Tuesday, June 15, 2021

Human Being Soundboard

I'm late to Get Back's 2005 reissue of the MC5's Live at the Saginaw Civic Centre, First Jan 1970. [I was alerted by Gina Myers on Twitter that this show likely occurred at the Saginaw Auditorium, as the Civic Centre wasn't built until 1972.] I picked it up with some trepidation: we all know the hit-and-miss experience of unauthorized live recordings, how quality can dip from song to song, verse to verse, an otherwise spirited set rendered lifeless by a poor mix. As MC5 live boots go, this record sounds pretty great: Fred "Sonic" Smith and Wayne Kramer's guitars are in-your-face loud, if tuning-challenged, and their playing's focused and expressive, drummer Dennis Thompson's drums snap, and Mike Davis's bass is fuller than on your average lo-fi live recording. Sadly, Rob Tyner's vocals are buried at the bottom of much of the 5's maelstrom, though his voice does fight its way to the surface on occasion, and his righteous and humorous between-song patter remains loud and clear. The set list moves among tracks from the band's debut ("Rambling Rose," "Rocket Reducer No. 62," "Kick Out The Jams"), covers ("It's A Man's World," Jody Reynolds's "Fire Of Love"), and new material from Back In The U.S.A., released two weeks after this show. 

The band is kickin' on this New Year's Day, and sound as if they're in great spirits, though the tape hiss and dodgy sound quality lay a kind of murky transparency over the proceedings. Yet that's what I love about this album, and why I rank it, perhaps perversely, nearly as high as I do Kick Out The Jams. (We all have our favorite unauthorized live albums that we prefer to "the cannon.") This is a soundboard recording, yet of course missed cues, bums notes, and fuck-ups abound. Recordings like this feel more like how a show feels when you're in the venue, as opposed to what's offered later on a cleaned-up live album, of which there are countless examples (including, of course, Kick Out The Jams). To my ears (and heart), vocals dropping in and out of the the mix or buried in the roar, the sheen of a "well produced" recording replaced with an overwhelming wall of noise flattening out individual band parts: this represents the sound of an average show more accurately than what official live albums can present. As Damon Krukowski observed last year in an Art in America piece on live abums: "The reason should be obvious to anyone using Instagram: editing makes a difference."

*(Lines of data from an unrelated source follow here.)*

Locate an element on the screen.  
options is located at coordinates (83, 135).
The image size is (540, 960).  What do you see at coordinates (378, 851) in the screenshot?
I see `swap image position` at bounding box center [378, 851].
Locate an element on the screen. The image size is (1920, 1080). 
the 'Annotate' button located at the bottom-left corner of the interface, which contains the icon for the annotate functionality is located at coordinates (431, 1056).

Before the MC5 plays "It's A Man's World," some sort of technical snafu with the P.A. occurs, and what follows are a few minutes of band mumbling, guitar tuning, and off-mic jokes that likely would've been edited out of an official recording; here, the boring interruption, so common in shows, drops me right into the evening's tightrope vibe. Live at the Saginaw Civic Centre sounds like the memory of a show rather than a document of that show, the replaying of highlights in your imagination as you're heading home afterward, the sweat drying on your skin, your ears ringing. At a show, I rarely pay close attention to the audio mix or to each of the elements of a band's sound; my hearing, sensitive as it is, can only pick up so much subtlety among moving parts, and anyway I'm too busy getting off on the spectacle, the lights, the people around me, wrestling with whatever biases or desires or fantasies about the band or the night that I brought with me to the show. The official release of a show usually sounds different than the show you played back in your head on your pillow that night, or a week later. Human beings aren't soundboards: we're sweaty, maybe drunk, probably grinning animals through whom sound moves, possibly changing our night or our lives. Try mixing that.


In March 1985 the Fleshtones recorded a show at The Gibus in Paris; I.R.S Records released a live album Speed Connection II in the fall. (The first Speed Connection came out in Europe only, within days of the band's legendary residency at The Gibus, and is considerably rougher sounding.) The Fleshtones' singer Peter Zaremba once told me that he wished that I.R.S. had gone with a more lo-fi approach. “The best thing we could have done was get a Nagra recorder, sit it in the back of the place, hang up two microphones, and record it,” he said, adding, “They didn’t do that.” Though it's sourced from a soundboard, Live at the Saginaw Civic Centre has the kind of feel that Zaremba was probably hoping for. All you've got is two ears? All you need is two mics.

Back in the '80s, an ex of mine would on occasion smuggle a boxy portable tape player into shows to record them. I recall driving home after a gig she'd recorded, the player hanging from her rear view mirror as we drove, the tinny sound blasting from a shitty little speaker sounding like—feeling like—Surround sound, moving as it was through our rich memories of the show only minutes old.